# WORK INSTRUCTIONS
#1 Copy the passage of the Pynecone discussion from "I found it very" up to and including "complex use cases.", word for word.
#2 Extend the Pynecone discussion past its last comment.

# READING TEXT
□ □ □ □ □
The app state is just a class. State updates are methods in the class. And the UI is a reflection of the state.
It's rare to see this sort of clarity on a landing page. Even more impressed to see that it carried over into the documentation, which is excellent.
I've been a fan of the plotly/Dash framework, but this looks like an exciting alternative, feeling more immediately accessible without some of the quirks (like the pragmatic but weird-feeling 12 virtual columns, for example). I look forward to re-implementing some existing projects for comparison.
Several years ago, I worked at an enterprise software company that partnered with plotly and we had to use Dash to build a Tableau-like drag and drop dashboard builder.
Dash had some amazing ideas and architecture, but suffered from too little hardcore developers working on the repo. Pynecone looks a whole lot like it was heavily inspired by Dash, but re-architected with the lessons of Dash power users.
I find the project incredibly impressive and well thought out. I cringe at transpilation into Next.js, but the target code is actually extremely clean and easy to follow/read/debug. Kudos to the team.
I found it very difficult to do things like rich text boxes for a ChatGPT clone I was writing aimed at being child friendly. Ended up giving up when it became a bit spaghetti-ish and after the documentation stopped being useful beyond hello world apps.
Cofounder of Pynecone here - thanks for the feedback. We’re prioritizing improving our docs and example apps in the upcoming weeks and will have a ChatGPT clone example. Definitely want to improve the onboarding experience and showcase these more complex use cases.
□ □ □ □ □
# COLLECTED MATERIAL
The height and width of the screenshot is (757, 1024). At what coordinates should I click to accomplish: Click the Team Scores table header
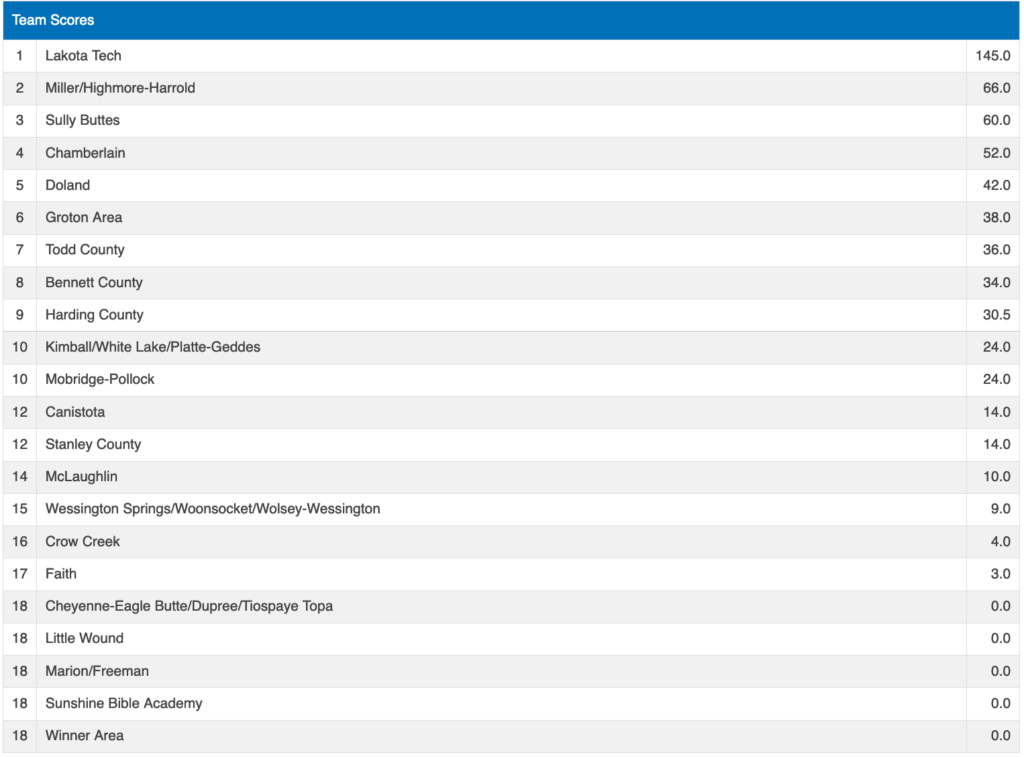[53, 20]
□ □ □ □ □
# ANSWERS FOR THE TASKS
#1
I found it very difficult to do things like rich text boxes for a ChatGPT clone I was writing aimed at being child friendly. Ended up giving up when it became a bit spaghetti-ish and after the documentation stopped being useful beyond hello world apps.
Cofounder of Pynecone here - thanks for the feedback. We’re prioritizing improving our docs and example apps in the upcoming weeks and will have a ChatGPT clone example. Definitely want to improve the onboarding experience and showcase these more complex use cases.

#2
That’s awesome - it looks like a really interesting project. Would you be able to address the specific criticism raised by parent, on rich text boxes? Is this a case of a documentation shortfall, or something more fundamental?
We want to support any UI feature that you can build with React/NextJS. We will expand our core to include components like rich text inputs but we also have a way to wrap any React library so you're not locked into the components we provide: https://pynecone.io/docs/advanced-guide/wrapping-react
Hey! Don't take my comment as too negative, I do like the idea & enjoyed using Pynecone right to the point I got stuck. Best of luck improving it, I'll definitely circle back in the future
My projects are simple dashboards for internal use so I prioritize ugly and functional over aesthetic. technical verdicts from someone with more UI experience/affinity would likely help a lot more than my opinion.
"state is just a class" brings up so many questions though. How do you serialize state if it is "just a class"? Serializing the state is useful for all sorts of things, including debugging, reloading, and saving and loading application state.
Serializing state together with some code that operates on it may be doable but sounds either complicated or brittle.
It's not that it's the best way to do it; it's just a very straightforward articulation of their design philosophy that helps a first-time visitor know what to expect and what they might like (or not) about it.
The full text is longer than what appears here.